◆ EXERCISE BRIEF ◆
Word for word, copy the records that follow.
(DATA SUPPLIED Opens)
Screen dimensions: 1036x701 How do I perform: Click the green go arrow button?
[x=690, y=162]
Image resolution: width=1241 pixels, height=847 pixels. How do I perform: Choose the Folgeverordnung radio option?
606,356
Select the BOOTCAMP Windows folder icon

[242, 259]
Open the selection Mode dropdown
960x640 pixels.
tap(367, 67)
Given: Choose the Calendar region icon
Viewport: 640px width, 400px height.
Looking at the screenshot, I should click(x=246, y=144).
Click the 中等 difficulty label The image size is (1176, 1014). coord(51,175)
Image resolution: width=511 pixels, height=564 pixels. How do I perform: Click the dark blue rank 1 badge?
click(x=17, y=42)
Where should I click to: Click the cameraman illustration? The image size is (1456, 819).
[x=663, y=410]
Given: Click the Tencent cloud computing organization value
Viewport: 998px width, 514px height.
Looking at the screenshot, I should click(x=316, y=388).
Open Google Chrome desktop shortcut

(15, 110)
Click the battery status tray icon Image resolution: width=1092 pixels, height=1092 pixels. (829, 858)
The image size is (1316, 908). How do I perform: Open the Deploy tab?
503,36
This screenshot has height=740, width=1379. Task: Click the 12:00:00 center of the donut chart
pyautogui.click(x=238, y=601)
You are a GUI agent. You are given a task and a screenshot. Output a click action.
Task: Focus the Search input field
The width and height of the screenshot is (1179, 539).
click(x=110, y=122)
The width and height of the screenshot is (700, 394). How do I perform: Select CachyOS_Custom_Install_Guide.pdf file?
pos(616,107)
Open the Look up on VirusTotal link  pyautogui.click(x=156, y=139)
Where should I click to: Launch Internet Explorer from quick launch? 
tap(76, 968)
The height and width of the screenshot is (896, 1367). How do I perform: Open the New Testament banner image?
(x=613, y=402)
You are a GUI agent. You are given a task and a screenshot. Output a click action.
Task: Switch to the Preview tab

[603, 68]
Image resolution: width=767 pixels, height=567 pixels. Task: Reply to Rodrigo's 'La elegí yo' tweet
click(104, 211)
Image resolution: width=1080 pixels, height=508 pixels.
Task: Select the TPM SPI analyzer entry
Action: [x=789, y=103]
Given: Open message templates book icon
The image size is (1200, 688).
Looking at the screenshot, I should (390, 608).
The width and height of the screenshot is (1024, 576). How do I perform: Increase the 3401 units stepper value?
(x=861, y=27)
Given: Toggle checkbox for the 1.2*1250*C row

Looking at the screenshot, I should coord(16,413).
(DATA SUPPLIED Closes)
◆ RESPONSE BOX ◆
Screen dimensions: 1036x701 How do I perform: Click the green go arrow button?
[x=690, y=162]
Image resolution: width=1241 pixels, height=847 pixels. How do I perform: Choose the Folgeverordnung radio option?
606,356
Select the BOOTCAMP Windows folder icon

[242, 259]
Open the selection Mode dropdown
960x640 pixels.
tap(367, 67)
Given: Choose the Calendar region icon
Viewport: 640px width, 400px height.
Looking at the screenshot, I should click(x=246, y=144).
Click the 中等 difficulty label The image size is (1176, 1014). coord(51,175)
Image resolution: width=511 pixels, height=564 pixels. How do I perform: Click the dark blue rank 1 badge?
click(x=17, y=42)
Where should I click to: Click the cameraman illustration? The image size is (1456, 819).
[x=663, y=410]
Given: Click the Tencent cloud computing organization value
Viewport: 998px width, 514px height.
Looking at the screenshot, I should click(x=316, y=388).
Open Google Chrome desktop shortcut

(15, 110)
Click the battery status tray icon Image resolution: width=1092 pixels, height=1092 pixels. (829, 858)
The image size is (1316, 908). How do I perform: Open the Deploy tab?
503,36
This screenshot has height=740, width=1379. Task: Click the 12:00:00 center of the donut chart
pyautogui.click(x=238, y=601)
You are a GUI agent. You are given a task and a screenshot. Output a click action.
Task: Focus the Search input field
The width and height of the screenshot is (1179, 539).
click(x=110, y=122)
The width and height of the screenshot is (700, 394). How do I perform: Select CachyOS_Custom_Install_Guide.pdf file?
pos(616,107)
Open the Look up on VirusTotal link  pyautogui.click(x=156, y=139)
Where should I click to: Launch Internet Explorer from quick launch? 
tap(76, 968)
The height and width of the screenshot is (896, 1367). How do I perform: Open the New Testament banner image?
(x=613, y=402)
You are a GUI agent. You are given a task and a screenshot. Output a click action.
Task: Switch to the Preview tab

[603, 68]
Image resolution: width=767 pixels, height=567 pixels. Task: Reply to Rodrigo's 'La elegí yo' tweet
click(104, 211)
Image resolution: width=1080 pixels, height=508 pixels.
Task: Select the TPM SPI analyzer entry
Action: [x=789, y=103]
Given: Open message templates book icon
The image size is (1200, 688).
Looking at the screenshot, I should (390, 608).
The width and height of the screenshot is (1024, 576). How do I perform: Increase the 3401 units stepper value?
(x=861, y=27)
Given: Toggle checkbox for the 1.2*1250*C row

Looking at the screenshot, I should coord(16,413).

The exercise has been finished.